Data to process
○ ○ ○

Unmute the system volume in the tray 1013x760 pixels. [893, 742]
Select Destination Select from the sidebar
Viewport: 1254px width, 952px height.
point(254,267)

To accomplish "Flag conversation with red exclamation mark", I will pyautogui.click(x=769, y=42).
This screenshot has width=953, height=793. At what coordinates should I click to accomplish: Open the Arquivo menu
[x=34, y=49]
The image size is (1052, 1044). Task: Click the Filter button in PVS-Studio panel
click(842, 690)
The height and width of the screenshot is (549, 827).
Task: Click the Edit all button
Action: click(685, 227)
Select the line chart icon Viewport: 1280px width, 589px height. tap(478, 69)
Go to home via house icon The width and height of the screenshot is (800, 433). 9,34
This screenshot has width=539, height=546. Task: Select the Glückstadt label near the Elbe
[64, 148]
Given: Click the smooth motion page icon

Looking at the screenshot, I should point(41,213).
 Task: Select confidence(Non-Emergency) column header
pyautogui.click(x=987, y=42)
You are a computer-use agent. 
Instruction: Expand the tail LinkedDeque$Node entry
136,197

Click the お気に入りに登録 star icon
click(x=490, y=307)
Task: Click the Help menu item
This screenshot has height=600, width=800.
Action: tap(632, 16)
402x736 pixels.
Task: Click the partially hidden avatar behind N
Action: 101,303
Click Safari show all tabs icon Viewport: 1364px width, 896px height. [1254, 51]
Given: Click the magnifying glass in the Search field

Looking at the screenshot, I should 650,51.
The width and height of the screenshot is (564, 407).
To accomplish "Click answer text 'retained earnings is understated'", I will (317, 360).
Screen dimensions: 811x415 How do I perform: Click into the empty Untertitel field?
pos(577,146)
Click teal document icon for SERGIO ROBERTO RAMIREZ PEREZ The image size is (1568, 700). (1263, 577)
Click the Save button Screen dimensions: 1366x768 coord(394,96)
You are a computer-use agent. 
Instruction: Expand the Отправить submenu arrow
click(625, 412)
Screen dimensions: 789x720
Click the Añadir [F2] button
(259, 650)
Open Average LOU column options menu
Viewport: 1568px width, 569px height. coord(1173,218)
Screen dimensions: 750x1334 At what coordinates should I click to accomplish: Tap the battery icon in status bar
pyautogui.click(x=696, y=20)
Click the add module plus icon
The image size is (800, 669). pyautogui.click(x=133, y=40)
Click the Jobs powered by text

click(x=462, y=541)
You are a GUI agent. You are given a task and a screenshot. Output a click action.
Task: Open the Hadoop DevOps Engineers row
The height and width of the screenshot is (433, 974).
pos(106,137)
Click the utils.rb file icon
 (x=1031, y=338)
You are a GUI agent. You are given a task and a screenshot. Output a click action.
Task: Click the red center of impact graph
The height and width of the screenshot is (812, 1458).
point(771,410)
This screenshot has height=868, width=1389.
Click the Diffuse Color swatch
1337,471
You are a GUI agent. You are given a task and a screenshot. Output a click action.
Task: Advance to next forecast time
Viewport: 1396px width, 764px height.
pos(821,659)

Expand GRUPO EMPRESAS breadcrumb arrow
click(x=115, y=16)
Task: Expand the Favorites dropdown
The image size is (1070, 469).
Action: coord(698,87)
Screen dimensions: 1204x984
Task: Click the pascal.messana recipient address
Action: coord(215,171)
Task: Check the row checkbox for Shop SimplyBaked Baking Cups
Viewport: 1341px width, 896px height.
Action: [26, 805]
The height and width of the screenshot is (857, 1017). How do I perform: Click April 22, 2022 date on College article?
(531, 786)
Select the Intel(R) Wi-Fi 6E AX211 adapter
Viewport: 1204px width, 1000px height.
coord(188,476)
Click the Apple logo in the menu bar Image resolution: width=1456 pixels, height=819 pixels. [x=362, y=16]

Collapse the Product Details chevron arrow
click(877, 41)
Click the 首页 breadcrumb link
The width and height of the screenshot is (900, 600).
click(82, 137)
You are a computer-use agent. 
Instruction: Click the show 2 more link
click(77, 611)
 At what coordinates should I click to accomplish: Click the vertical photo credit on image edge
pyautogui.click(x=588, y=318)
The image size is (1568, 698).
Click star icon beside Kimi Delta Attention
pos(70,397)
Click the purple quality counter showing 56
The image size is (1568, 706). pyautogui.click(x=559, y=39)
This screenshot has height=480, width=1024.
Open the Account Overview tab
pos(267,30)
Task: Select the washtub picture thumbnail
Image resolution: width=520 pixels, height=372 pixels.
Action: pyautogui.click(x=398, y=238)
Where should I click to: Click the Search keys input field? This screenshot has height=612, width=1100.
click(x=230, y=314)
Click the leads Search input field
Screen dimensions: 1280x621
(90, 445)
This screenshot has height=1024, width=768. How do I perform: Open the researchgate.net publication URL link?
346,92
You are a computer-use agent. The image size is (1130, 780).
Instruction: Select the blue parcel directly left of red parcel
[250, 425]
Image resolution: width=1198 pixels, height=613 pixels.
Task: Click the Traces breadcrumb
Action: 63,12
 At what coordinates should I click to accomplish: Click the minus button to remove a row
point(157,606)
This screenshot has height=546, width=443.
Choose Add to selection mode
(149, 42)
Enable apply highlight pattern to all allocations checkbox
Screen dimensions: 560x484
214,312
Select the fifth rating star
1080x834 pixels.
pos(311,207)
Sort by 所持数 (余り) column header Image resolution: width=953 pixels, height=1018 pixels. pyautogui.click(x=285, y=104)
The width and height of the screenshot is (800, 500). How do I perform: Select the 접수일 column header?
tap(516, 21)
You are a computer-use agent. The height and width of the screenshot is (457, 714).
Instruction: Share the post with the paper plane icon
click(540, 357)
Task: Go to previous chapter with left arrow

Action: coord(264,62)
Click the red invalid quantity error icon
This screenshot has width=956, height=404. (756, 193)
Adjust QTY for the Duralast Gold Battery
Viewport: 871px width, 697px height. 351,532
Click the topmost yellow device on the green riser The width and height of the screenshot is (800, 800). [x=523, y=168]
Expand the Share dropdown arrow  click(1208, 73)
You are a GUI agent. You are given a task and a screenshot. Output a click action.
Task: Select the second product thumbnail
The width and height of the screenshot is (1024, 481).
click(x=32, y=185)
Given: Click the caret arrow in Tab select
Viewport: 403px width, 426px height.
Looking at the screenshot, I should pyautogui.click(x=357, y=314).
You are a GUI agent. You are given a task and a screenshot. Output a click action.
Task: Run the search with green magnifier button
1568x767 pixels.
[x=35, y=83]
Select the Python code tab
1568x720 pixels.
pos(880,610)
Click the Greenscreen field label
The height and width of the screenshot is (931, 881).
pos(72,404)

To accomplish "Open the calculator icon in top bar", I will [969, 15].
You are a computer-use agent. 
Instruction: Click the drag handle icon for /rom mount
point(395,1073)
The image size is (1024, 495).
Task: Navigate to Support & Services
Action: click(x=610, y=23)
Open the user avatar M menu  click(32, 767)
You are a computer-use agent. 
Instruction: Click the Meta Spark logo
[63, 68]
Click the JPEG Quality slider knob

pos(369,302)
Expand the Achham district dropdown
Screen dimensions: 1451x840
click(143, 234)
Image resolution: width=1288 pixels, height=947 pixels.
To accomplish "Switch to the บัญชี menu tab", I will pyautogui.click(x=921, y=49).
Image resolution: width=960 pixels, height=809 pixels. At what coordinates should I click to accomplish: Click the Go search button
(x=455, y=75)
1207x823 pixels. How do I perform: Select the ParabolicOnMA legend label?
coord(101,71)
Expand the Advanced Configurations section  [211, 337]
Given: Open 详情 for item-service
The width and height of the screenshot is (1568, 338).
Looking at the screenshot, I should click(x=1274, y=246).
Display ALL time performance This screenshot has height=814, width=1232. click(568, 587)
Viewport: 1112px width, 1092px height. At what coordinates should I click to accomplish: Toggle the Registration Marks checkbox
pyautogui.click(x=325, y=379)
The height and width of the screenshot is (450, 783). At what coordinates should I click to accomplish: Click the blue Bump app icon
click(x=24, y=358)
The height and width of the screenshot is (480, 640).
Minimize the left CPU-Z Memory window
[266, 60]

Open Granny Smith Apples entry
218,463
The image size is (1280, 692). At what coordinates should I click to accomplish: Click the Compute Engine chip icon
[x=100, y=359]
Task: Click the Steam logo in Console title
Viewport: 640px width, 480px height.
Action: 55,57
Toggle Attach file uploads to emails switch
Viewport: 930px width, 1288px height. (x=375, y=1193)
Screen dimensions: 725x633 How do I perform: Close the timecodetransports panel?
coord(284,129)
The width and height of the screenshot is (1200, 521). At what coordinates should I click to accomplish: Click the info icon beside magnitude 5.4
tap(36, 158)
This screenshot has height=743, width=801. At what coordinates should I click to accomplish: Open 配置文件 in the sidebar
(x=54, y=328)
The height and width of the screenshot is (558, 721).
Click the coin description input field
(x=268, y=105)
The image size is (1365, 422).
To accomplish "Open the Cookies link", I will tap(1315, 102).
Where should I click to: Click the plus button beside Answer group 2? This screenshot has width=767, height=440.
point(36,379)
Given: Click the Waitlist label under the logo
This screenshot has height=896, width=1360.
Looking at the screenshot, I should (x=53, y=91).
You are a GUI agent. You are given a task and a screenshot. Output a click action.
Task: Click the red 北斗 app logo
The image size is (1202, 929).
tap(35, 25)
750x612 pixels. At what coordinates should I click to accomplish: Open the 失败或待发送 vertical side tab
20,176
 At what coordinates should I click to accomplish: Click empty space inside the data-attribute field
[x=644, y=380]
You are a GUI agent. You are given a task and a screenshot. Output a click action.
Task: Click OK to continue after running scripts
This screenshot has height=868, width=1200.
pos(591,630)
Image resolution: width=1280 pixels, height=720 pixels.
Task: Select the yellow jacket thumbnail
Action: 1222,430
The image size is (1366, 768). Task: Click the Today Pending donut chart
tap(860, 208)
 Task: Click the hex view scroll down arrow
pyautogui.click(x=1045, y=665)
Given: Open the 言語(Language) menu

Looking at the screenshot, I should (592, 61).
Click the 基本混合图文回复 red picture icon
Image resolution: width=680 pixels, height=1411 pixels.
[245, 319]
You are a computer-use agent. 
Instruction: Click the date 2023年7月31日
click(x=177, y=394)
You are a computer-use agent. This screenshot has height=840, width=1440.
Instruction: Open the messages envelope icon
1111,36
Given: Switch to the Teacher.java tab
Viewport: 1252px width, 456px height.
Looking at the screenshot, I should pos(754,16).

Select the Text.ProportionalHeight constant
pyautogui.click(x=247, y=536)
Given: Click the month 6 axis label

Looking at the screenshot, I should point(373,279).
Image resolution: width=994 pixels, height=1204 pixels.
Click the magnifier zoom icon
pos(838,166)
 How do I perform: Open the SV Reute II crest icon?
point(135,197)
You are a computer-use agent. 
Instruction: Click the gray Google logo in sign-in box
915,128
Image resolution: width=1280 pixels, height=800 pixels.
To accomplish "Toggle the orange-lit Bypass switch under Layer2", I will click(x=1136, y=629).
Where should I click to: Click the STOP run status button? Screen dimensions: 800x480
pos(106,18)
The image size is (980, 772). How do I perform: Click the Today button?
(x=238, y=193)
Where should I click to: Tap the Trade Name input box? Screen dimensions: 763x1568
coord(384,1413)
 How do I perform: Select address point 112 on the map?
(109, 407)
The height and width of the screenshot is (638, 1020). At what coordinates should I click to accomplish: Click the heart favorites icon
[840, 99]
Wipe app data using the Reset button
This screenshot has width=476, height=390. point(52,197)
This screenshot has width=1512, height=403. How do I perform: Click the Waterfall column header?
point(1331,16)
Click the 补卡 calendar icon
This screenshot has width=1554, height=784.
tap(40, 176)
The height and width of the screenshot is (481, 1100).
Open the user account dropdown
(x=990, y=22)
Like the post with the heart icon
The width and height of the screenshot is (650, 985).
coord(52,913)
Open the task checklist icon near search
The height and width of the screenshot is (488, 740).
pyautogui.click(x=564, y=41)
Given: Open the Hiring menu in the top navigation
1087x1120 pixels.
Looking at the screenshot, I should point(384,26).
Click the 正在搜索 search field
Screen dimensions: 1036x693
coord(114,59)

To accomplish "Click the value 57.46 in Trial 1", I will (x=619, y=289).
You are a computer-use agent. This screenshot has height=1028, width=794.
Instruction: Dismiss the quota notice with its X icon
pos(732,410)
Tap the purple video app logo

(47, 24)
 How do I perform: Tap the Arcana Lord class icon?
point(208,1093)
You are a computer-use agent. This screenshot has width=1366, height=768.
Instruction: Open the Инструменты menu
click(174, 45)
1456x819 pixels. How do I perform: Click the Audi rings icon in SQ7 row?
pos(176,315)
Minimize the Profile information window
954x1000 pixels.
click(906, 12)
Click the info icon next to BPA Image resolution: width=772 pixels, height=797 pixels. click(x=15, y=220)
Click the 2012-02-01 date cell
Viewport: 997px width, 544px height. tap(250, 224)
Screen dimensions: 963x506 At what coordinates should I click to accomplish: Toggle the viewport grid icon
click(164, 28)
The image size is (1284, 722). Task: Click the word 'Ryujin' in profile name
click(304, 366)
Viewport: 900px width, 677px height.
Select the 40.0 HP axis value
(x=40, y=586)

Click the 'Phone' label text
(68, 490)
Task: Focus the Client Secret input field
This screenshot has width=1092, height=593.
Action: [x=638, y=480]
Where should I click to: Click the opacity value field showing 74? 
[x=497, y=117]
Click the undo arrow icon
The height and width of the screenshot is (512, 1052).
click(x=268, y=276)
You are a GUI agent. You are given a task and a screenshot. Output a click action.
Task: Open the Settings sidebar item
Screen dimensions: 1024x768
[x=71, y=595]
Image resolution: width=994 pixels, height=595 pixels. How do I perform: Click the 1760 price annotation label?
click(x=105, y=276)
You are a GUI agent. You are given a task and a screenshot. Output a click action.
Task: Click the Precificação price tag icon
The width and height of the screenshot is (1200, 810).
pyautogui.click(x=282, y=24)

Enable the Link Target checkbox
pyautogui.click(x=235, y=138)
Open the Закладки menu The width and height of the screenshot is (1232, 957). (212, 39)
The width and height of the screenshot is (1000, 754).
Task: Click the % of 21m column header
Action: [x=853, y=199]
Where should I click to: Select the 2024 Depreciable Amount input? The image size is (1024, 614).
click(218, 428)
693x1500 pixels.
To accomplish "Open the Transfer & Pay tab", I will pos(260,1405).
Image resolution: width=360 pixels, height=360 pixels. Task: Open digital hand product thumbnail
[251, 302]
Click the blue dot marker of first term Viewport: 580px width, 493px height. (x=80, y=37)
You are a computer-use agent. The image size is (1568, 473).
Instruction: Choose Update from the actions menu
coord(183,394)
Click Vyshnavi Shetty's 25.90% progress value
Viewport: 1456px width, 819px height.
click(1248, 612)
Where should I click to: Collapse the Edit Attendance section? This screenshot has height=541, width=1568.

○ ○ ○

Your task
Note every line above where the string "item" shows up, and copy those lines.

Answer
Task: Click the Help menu item
Given: Open 详情 for item-service
Task: Open the Settings sidebar item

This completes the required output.